I was asked offline how to create two kernel density plots on one graphic. I provide two solutions below. One for just two kernel density plots and one more generalizable to more than two plots. Here is part of an email exchange I had showing how to do this: There are at least two ways to create the visualization you want. First, "kdensity" has an option called "addplot" that provides a way to add an additional graph to your kernel density plot. This option shows up in some other graphics as well. So, if you really only have two groups, the following example shows how to use "addplot": /* Addplot example */ sysuse auto, clear kdensity mpg if foreign==0, addplot(kdensity mpg if foreign==1) name(g1, replace) Alternatively, and if you have more than two groups, you can use "kdensity" to produce the underlying data and plot them using "graph twoway" commands. This looks like this: /* How to generate kernel density data for plotting */ kdensity mpg if foreign==0, generate(x0 y0) nograph kdensity mpg if foreign==1, generate(x1 y1) nograph graph twoway (line y0 x0) (line y1 x1), name(g2, replace) Does that make sense? Will it work for you? Sincerely, Alan Neustadtl
Hi , thank you so much for the video. I have a question, what is the zero hypothesis when you compare the error graph with normal distribution graph ( what is p-value for)
Hi Alan, Thanks for posting this video, it is easy to understand. I am wondering will you be willing to share us a do.file of out multiple graphs on a single output. I was trying to do this and have some issues. Your template will be super useful. Thanks!

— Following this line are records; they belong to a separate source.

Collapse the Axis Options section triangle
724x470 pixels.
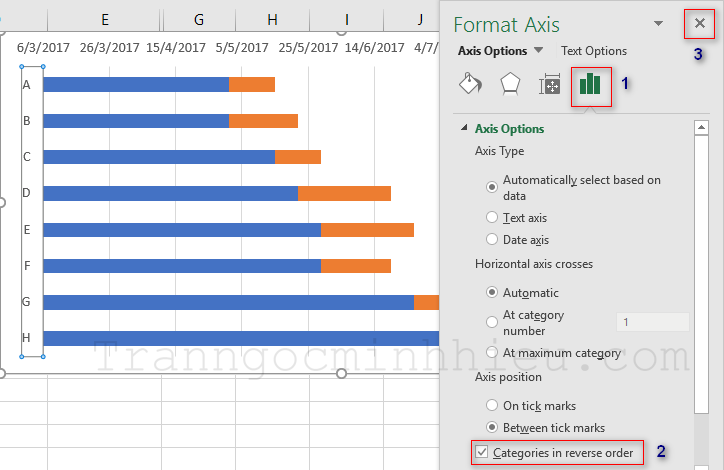[x=464, y=129]
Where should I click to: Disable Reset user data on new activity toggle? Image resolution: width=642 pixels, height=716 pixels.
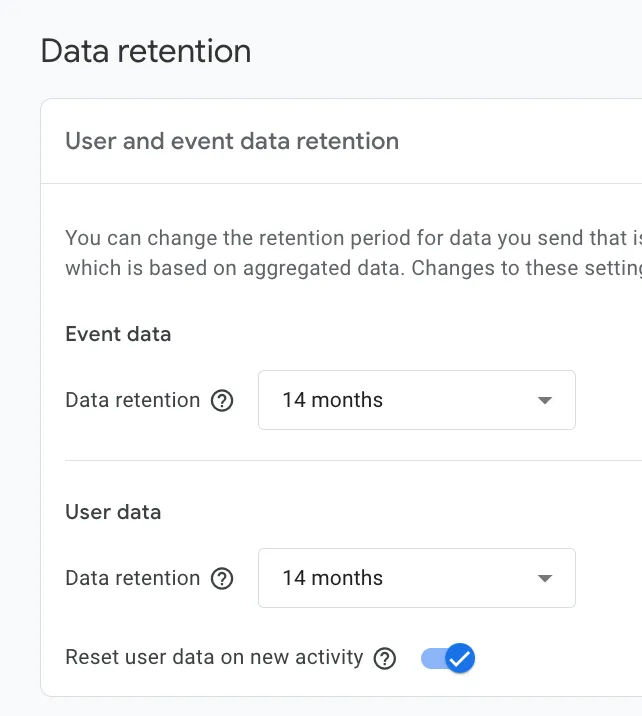(x=447, y=659)
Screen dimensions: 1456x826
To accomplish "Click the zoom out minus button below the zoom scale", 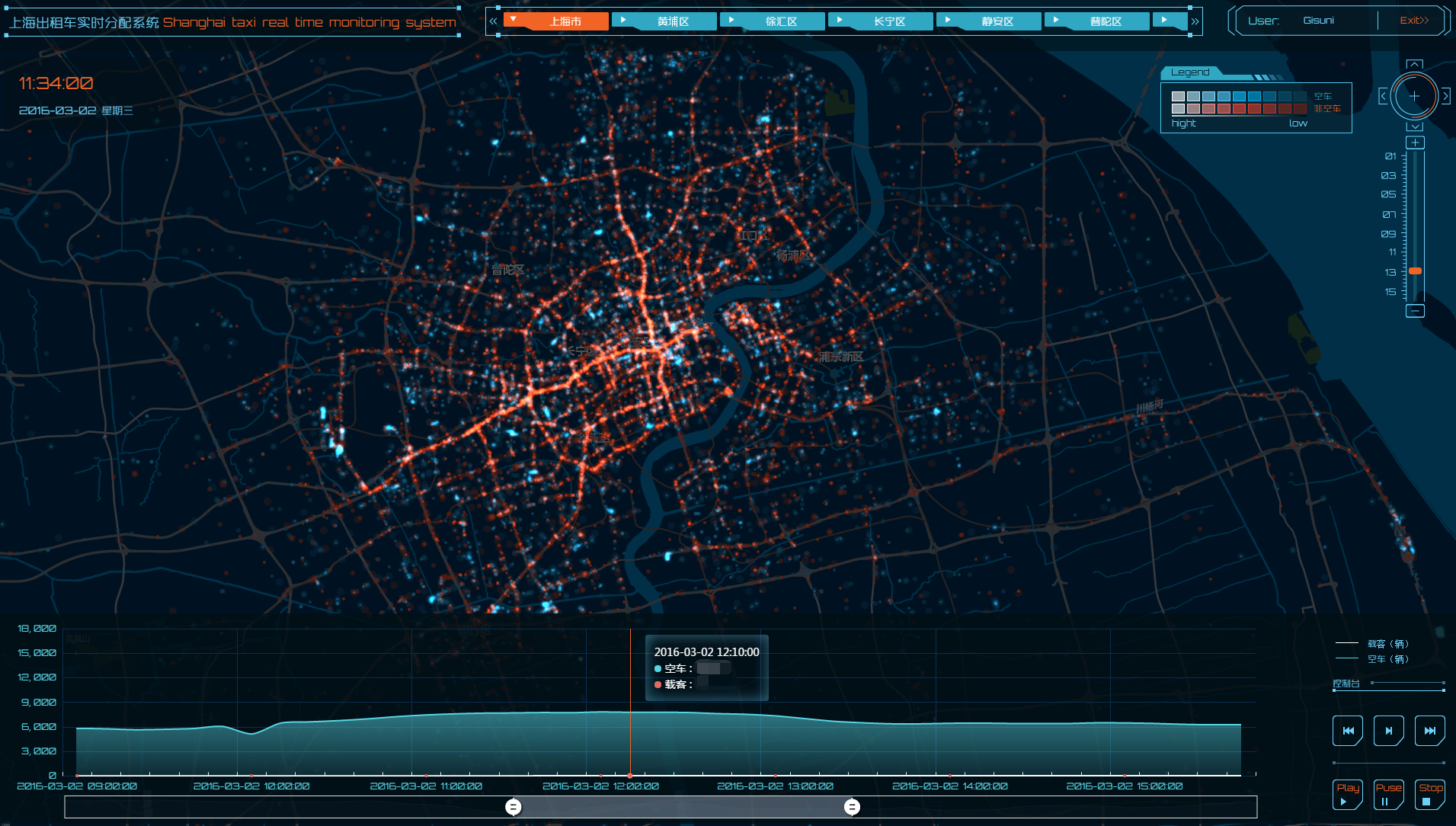I will point(1415,311).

Hi Xu, you didn't specify the kind of graphs you wanted to have on one plot so I have two examples below. Because you watched the kernel density plot video I first show how to add a histogram to a kernel density plot. Because these are older, legacy commands for plots, Stata provided an "addplot()" option for kdensity. In later versions of Stata the graphics engine was updated and now most of the plots are produced using the "graph twoway" command followed by a graph type. This is very flexible. So, second, I provide some code that produces four graphs in one visualization. Hopefully, this code will get you started and point to areas of the manual you can explore for more details. Here is the code: sysuse auto, clear kdensity mpg hist mpg kdensity mpg, addplot(hist mpg) #d ; graph twoway (scatter mpg weight if foreign==0) (scatter mpg weight if foreign==1) (qfit mpg weight if foreign==0) (qfit mpg weight if foreign==1); #d cr
@@smilex3 I use this approach to overlay kdensity to a categorical variable female=1 and female=0 however, the legend does not indicate which curve is which, i could like to distinguish the two curves one for male and female respectively, how do i do that
Thank you very much Alan, you really helped me! My dissertation is gonna be way better ilustrated now, thanks to you! Can I ask you to share the examples you used?
Thank you very much for your tutorial. This is so concise yet so comprehensive. I am wondering if you could help me in drawing bivariate kernel density plot? Specifically, I have data of a variable for different countries for two years. I want to take values of variable in year 1 on x-axis and values of variable in year 2 on y-axis. Please! help.
Hi Faisal, I am not certain I understand exactly what you want to do, but I show you some Stata cod below that may point you in a good direction. One way of reading your question is that you want to produce two kernel density plote to compare distributions across time. I show two solutions below. The first uses the addplot() notion and the second uses graph twoway density with the by() option. But, if you really want to plot the density data from one year against the other, I show a third solution using kdensity to generate new variables with the plotted data values that you can then use with any Stata graphing command. Here, I use graph twoway scatter. Hopefully something below helps you: use www.stata-press.com/data/r17/nlswork.dta kdensity hours if year==87, addplot(kdensity hours if year==68) scheme(s2mono) kdensity hours if year==87, addplot(kdensity hours if year==68) scheme(s2mono) two kdensity hours if year==68 | year==87, by(year) kdensity hours if year==68, generate(x68 d68) kdensity hours if year==87, generate(x87 d87) graph twoway scatter d68 d87
@@smilex3 Thank you very much for your reply. Unfortunately, I could not make you understand what I wanted to do. My problem is; assume, I have income data of 80 individuals in year 1996 and 2002 and I want to analyze the evolution of distribution between 1996 to 2002. I want to do this to see whether their earning differential has reduced or increased or stayed the same in this period. I wrongly told you earlier that I want to do bivariate kernel density analysis. I have done some readings later and I came to know that i have to perform stochastic Kernal analysis instead of bivariate kernel density estimation. Stochastic Kernal estimation will give me a three dimensional graph with year 1996 on x-axis and year 2002 on y-axis and density in third dimension. Normally, this is accompanied with the contour plot as well. Please guide me how this can be implemented in Stata. I will be grateful to you.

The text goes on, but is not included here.